Il revient notamment sur ce qui a fait le ferment des printemps
arabes, « des révoltes avant tout socio économiques : des millions de
gens de tous âges, de tout niveau social, ont déferlé dans les rues,
d'Omam jusqu'à la Mauritanie, car les conditions économiques et
sociales étaient devenues insupportables. Pour 80% des
manifestants, les motivations premières étaient la dignité sociale et
l'emploi ».
Mais les printemps se sont transformés en hivers... « C'était
prévisible. La contre réaction s'est mise en place tout de suite
».Georges Corm se montre sévère avec les sociétés arabes,
n'hésitant pas à parler de déchéance, «chaque fois qu'on peut avoir
un progrès on le détruit de nos propres mains. Nous devons sortir de
la culture de la discorde. On ne peut pas avoir de démocratie sans
une économie productive. La démocratie est la fin d'un processus
dans lequel on a industrialisé, on s'est approprié les sciences et les
techniques. Ce n'est pas un début ».
Un mot avant de finir sur la Méditerranée, « un espace d'imaginaire,
exubérant, une petite mer située dans un endroit stratégique qui a vu
naître de grandes civilisations, et pas seulement la Grèce. Des
paysages magnifiques, la Corse est un exemple. Je me dis parfois
qu'il vaudrait mieux qu'un seul empire domine la Méditerranée ».
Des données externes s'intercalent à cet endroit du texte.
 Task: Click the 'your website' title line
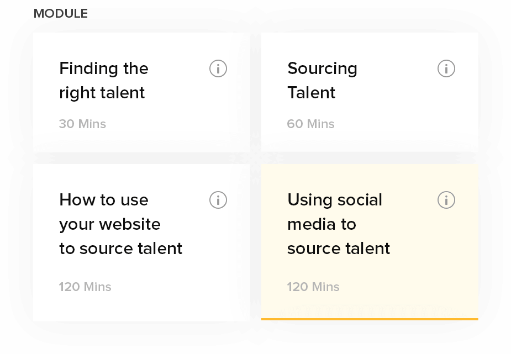[110, 225]
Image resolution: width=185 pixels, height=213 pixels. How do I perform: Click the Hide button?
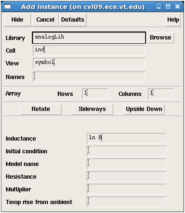tap(17, 20)
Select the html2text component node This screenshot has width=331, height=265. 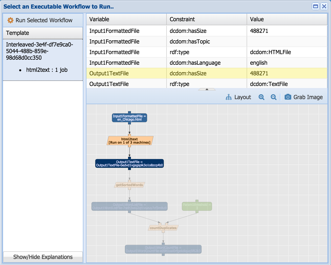[x=130, y=141]
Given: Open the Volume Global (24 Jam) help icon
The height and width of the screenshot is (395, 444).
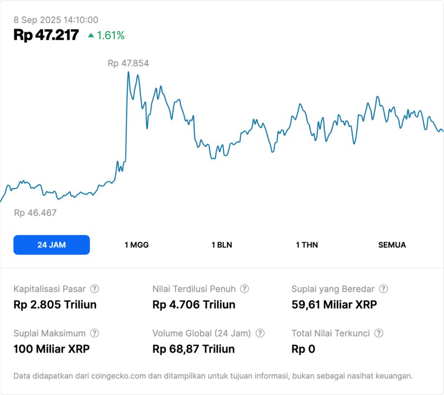Looking at the screenshot, I should pos(260,333).
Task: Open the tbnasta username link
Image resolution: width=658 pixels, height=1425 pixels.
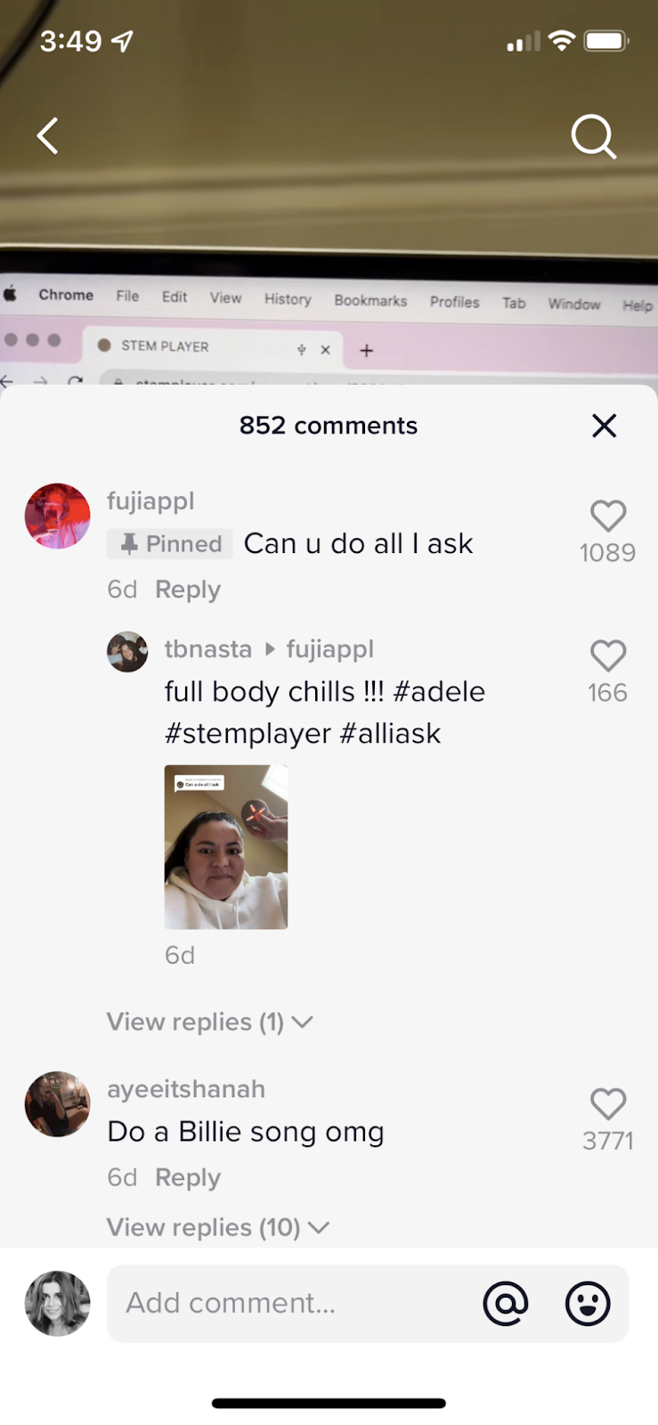Action: (208, 649)
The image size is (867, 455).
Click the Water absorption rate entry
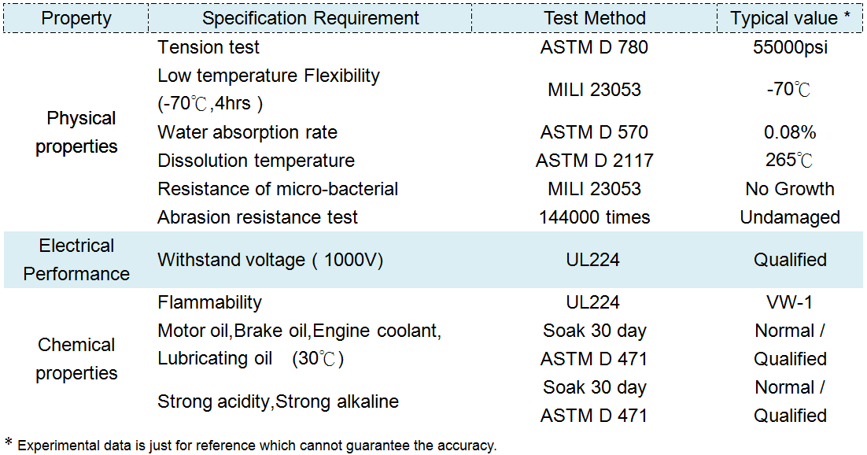(x=247, y=132)
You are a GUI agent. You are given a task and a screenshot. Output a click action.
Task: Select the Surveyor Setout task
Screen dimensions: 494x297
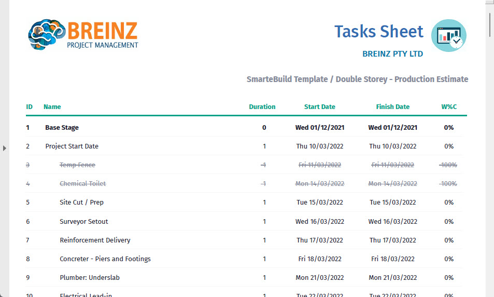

Qui est devenue aujourd'hui une mer de clandestins. Faut-il les
accueillir?
« L'Europe a besoin d'un sang nouveau, la démographie stagne, elle
devrait pouvoir accueillir beaucoup plus mais la machine économique
européenne est en panne ».
Un dernier regard sur la Corse avant de se quitter...
« Elle m'éblouit, je l'envie d'avoir su résister au tourisme de masse,
d'avoir sauvegardé ses espaces naturels. La Corse est magnifique ».